# [Set of tasks]
a) In the time-tracking post, which two books by Cal Newport does the writer recommend?
b) Retype the passage of the time-tracking post starting at "The lesson: if" and ending at "pain and suffering.".

# [Page extract]
◆ ◆ ◆ ◆ ◆

The lesson: if you’re a solo entrepreneur, particularly in the highly competitive web and mobile space, you better be damn sure of what you’re getting into, and that’s a lot of pain and suffering.

What Good Is a Time-Tracker, Anyway?

Nowadays, it seems like there’s a tracker for everything. There are trackers for walking, trackers for running, trackers for swimming, trackers for lifting, trackers for calories, weight, sleep, mood, intermittent fasting, heart rate, screen time, alcohol consumption, tobacco use, water-intake, and on and on. It can be a bit overwhelming to navigate the landscape of self-tracking and biometrics as a newcomer.

My advice: if you want to get serious about learning a new skill, or deepening an existing one, whether it’s an art or instrument or sport or otherwise, you should make a record of when you started, when you stopped, and scratch some notes about how it went. You’re welcome to try pen and paper, you can use a spreadsheet or a calendar, but I think a time-tracker is a better way to do this.

If you want to raise your self-awareness, to learn what makes you sink or swim, doing something like keeping a bullet journal where you check-in with yourself at the start and end of your day is a fine idea. Again, you can use pen and paper, you can use a spreadsheet or a calendar, but I think a time-tracker is a better way to do this.

Don’t just take my word for it. There are a lot of good books out there on productivity science and positive psychology (the study of human flourishing) that suggest being disciplined and introspective about the way you spend your time pays off. I would recommend Deep Work and So Good They Can’t Ignore You by Cal Newport; Ultralearning by Scott Young; Dale Carnegie’s How to Win Friends and Influence People; Mastery by Robert Greene; or Principles by Ray Dalio; but there are many more. And if you pay close attention, you might even notice a lot of peak performers preach about the importance of a daily routine, daily meditation, or daily journal as the secret to their success.

Now let me get off my pedestal. This whole time I’ve been going on about self-improvement, but I’d like to take a moment now to talk about self-acceptance. It’s a lesson that’s been hard for me to learn, that I don’t think I’ve fully learned, and that I might never learn, but I suppose that’s alright. There will always be the dynamic between the self you want to see in the mirror and self you actually see, but that’s alright, too. As somebody who has pushed himself to burnout or injury more than once, I might risk adding just one more bit of advice: remember that slow is smooth, and smooth is fast. Time-tracking is good and all, but for best results use it in tandem with a good support network of peers, mentors, and teachers.

What’s Next?

This brings us to the present day. For obvious reasons, being a solo entrepreneur in the iOS market with no revenues during a global coronavirus pandemic hasn’t exactly been a barrel of laughs. I’m proud of the work I’ve done, but the real challenge still lies ahead, and I’ll need your help.

Like I said above, Quantizy is available now in beta from the App Store, and I’m looking for people to test the product. With your feedback, I plan on making the product a little bit sleeker and a little bit smarter until I can confidently sell it on the App Store world-wide. Someday soon I’d like to add support for smart-watches, Android, web, and/or desktop, but each of those will take some time.

If you happen to be technically minded, or financially inclined, or just interested in lending a hand as we build products that are actually good for people — let me know.

Saying Thanks

Though I’ve worked alone, none of this would have been possible without the support of my family and especially my parents. Without their support I’d have given up long ago. To Philip and Gleb, for their guidance and encouragement. To all the friends I’ve shared and discussed this with along the way. To Kurt Spellmeyer and the Cold Mountain Sangha for teaching me about self acceptance. To Taylor Otwell and Jeffrey Way for making me a far more competent developer. To Facebook and their engineers for the powerful tools of React and React Native. To all the open source contributors whose shoulders I stand on. To Tim Ferriss and his podcast guests for the lasting inspiration. And to all the authors whose words have lit my way.

◆ ◆ ◆ ◆ ◆

# [Raw data]
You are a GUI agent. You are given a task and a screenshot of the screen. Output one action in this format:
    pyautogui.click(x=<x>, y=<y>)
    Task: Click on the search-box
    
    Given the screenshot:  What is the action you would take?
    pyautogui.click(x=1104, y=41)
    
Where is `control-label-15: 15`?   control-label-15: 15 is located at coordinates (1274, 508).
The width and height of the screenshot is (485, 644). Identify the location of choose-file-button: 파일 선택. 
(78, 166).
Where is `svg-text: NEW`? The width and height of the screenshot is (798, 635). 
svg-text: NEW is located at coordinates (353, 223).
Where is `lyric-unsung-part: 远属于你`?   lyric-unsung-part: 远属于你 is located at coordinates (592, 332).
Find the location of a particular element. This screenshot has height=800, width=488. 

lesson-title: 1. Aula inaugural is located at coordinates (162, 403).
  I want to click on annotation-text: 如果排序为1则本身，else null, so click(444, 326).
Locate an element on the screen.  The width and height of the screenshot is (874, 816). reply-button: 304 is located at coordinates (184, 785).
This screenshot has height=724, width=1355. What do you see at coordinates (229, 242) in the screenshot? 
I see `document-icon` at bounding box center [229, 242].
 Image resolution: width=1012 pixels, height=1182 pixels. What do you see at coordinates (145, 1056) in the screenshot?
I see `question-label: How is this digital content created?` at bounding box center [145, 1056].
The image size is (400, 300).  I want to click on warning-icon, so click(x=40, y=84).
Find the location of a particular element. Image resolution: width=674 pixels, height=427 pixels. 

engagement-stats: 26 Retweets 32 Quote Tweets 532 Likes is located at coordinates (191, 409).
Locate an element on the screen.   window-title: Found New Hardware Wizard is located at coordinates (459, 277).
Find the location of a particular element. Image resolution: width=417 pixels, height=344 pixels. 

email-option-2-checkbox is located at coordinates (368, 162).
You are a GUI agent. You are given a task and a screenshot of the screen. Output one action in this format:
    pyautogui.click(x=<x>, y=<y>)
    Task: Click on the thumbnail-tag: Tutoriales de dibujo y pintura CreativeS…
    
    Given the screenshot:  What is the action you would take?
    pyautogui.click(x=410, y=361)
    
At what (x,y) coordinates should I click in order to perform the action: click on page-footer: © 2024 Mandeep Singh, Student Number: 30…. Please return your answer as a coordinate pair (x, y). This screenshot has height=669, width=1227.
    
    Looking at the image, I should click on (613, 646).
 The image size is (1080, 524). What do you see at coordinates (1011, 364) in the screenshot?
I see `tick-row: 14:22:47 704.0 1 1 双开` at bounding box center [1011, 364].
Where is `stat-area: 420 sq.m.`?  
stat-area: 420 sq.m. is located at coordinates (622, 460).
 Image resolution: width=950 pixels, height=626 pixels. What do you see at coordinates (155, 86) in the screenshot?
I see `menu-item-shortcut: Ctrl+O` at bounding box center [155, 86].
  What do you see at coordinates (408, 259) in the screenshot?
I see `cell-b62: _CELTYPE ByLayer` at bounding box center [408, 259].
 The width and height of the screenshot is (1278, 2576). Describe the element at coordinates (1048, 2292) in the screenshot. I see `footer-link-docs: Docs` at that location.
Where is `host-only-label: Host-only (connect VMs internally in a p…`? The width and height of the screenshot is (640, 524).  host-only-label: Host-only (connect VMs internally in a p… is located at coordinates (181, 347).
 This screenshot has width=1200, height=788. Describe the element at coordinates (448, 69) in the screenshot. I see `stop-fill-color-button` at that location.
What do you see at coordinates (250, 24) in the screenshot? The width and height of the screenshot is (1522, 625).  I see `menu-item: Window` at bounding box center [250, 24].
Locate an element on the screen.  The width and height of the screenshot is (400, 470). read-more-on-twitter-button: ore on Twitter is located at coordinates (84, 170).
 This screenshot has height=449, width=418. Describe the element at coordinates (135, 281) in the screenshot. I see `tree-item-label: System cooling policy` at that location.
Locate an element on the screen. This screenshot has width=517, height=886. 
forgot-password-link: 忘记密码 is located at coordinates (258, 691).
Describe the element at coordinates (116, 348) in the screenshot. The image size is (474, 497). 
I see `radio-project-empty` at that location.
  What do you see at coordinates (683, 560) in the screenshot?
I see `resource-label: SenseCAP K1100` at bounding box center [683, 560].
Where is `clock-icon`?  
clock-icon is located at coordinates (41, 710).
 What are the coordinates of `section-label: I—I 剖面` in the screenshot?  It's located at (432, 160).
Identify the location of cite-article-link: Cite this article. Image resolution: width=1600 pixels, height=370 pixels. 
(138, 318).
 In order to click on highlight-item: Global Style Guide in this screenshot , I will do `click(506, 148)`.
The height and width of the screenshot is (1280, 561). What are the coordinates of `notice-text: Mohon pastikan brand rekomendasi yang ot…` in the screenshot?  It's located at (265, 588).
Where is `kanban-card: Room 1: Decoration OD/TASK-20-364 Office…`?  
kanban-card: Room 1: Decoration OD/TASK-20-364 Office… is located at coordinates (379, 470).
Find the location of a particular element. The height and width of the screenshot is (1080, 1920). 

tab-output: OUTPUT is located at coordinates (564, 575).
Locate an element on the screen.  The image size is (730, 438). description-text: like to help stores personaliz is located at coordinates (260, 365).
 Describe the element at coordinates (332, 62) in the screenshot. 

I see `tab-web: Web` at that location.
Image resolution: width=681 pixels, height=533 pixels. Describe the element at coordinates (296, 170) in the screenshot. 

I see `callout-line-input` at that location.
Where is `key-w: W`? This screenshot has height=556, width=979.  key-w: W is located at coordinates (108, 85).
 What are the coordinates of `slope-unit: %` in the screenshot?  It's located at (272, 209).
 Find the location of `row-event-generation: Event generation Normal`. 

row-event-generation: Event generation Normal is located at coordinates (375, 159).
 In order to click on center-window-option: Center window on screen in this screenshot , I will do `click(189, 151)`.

◆ ◆ ◆ ◆ ◆

# [Answers per task]
a) Deep Work and So Good They Can't Ignore You.

b)
The lesson: if you’re a solo entrepreneur, particularly in the highly competitive web and mobile space, you better be damn sure of what you’re getting into, and that’s a lot of pain and suffering.